* _Provided entries_:

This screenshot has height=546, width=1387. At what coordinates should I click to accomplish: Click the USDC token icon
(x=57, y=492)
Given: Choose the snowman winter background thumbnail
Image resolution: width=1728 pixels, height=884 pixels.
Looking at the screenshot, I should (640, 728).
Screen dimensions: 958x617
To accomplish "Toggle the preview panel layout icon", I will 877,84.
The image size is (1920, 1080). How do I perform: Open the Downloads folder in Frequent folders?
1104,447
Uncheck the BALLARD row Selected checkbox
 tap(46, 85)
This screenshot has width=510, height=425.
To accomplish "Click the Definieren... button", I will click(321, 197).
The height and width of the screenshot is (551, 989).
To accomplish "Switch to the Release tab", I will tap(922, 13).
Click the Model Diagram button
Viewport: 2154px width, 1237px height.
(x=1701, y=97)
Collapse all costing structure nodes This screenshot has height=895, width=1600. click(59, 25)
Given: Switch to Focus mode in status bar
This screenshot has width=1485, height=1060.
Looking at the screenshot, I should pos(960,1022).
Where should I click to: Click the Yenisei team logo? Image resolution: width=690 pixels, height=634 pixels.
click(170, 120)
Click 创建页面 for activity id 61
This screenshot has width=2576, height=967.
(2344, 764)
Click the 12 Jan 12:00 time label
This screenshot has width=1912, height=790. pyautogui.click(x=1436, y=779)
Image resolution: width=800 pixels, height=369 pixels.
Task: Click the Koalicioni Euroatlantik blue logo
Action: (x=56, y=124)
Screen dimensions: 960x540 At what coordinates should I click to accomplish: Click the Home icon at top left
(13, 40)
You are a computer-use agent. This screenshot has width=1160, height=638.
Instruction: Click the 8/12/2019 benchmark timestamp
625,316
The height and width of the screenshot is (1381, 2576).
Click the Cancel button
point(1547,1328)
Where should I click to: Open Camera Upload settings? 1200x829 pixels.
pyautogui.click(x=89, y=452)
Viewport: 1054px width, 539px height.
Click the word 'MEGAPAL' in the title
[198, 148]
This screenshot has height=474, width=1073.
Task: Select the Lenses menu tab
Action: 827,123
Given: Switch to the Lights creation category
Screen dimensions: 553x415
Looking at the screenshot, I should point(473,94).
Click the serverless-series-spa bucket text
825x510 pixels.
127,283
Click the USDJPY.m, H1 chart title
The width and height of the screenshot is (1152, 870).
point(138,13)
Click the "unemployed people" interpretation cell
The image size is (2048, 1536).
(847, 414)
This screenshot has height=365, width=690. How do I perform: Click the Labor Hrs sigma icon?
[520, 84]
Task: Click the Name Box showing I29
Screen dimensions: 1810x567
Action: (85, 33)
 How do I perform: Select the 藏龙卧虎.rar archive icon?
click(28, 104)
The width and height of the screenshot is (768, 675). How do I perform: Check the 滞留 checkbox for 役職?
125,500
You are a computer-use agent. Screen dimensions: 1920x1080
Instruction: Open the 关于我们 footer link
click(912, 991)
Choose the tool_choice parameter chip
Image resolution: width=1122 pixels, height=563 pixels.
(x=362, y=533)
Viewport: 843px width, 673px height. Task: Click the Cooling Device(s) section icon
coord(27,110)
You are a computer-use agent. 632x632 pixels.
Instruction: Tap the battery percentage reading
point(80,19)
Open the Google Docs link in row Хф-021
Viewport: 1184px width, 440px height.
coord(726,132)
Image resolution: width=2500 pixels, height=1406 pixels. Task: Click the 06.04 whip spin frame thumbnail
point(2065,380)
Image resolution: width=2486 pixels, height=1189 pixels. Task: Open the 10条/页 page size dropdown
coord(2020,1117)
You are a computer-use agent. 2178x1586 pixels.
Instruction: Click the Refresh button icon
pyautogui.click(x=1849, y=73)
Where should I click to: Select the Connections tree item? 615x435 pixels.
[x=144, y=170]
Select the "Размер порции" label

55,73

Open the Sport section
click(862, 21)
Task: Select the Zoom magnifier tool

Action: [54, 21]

* _Given request_: Copy out word for word everything in the entries from the line containing "Given: Switch to Focus mode in status bar" down to the line containing "pyautogui.click(x=89, y=452)", including both of those lines.

* _Finished task_:
Given: Switch to Focus mode in status bar
This screenshot has width=1485, height=1060.
Looking at the screenshot, I should pos(960,1022).
Where should I click to: Click the Yenisei team logo? Image resolution: width=690 pixels, height=634 pixels.
click(170, 120)
Click 创建页面 for activity id 61
This screenshot has width=2576, height=967.
(2344, 764)
Click the 12 Jan 12:00 time label
This screenshot has width=1912, height=790. pyautogui.click(x=1436, y=779)
Image resolution: width=800 pixels, height=369 pixels.
Task: Click the Koalicioni Euroatlantik blue logo
Action: (x=56, y=124)
Screen dimensions: 960x540 At what coordinates should I click to accomplish: Click the Home icon at top left
(13, 40)
You are a computer-use agent. This screenshot has width=1160, height=638.
Instruction: Click the 8/12/2019 benchmark timestamp
625,316
The height and width of the screenshot is (1381, 2576).
Click the Cancel button
point(1547,1328)
Where should I click to: Open Camera Upload settings? 1200x829 pixels.
pyautogui.click(x=89, y=452)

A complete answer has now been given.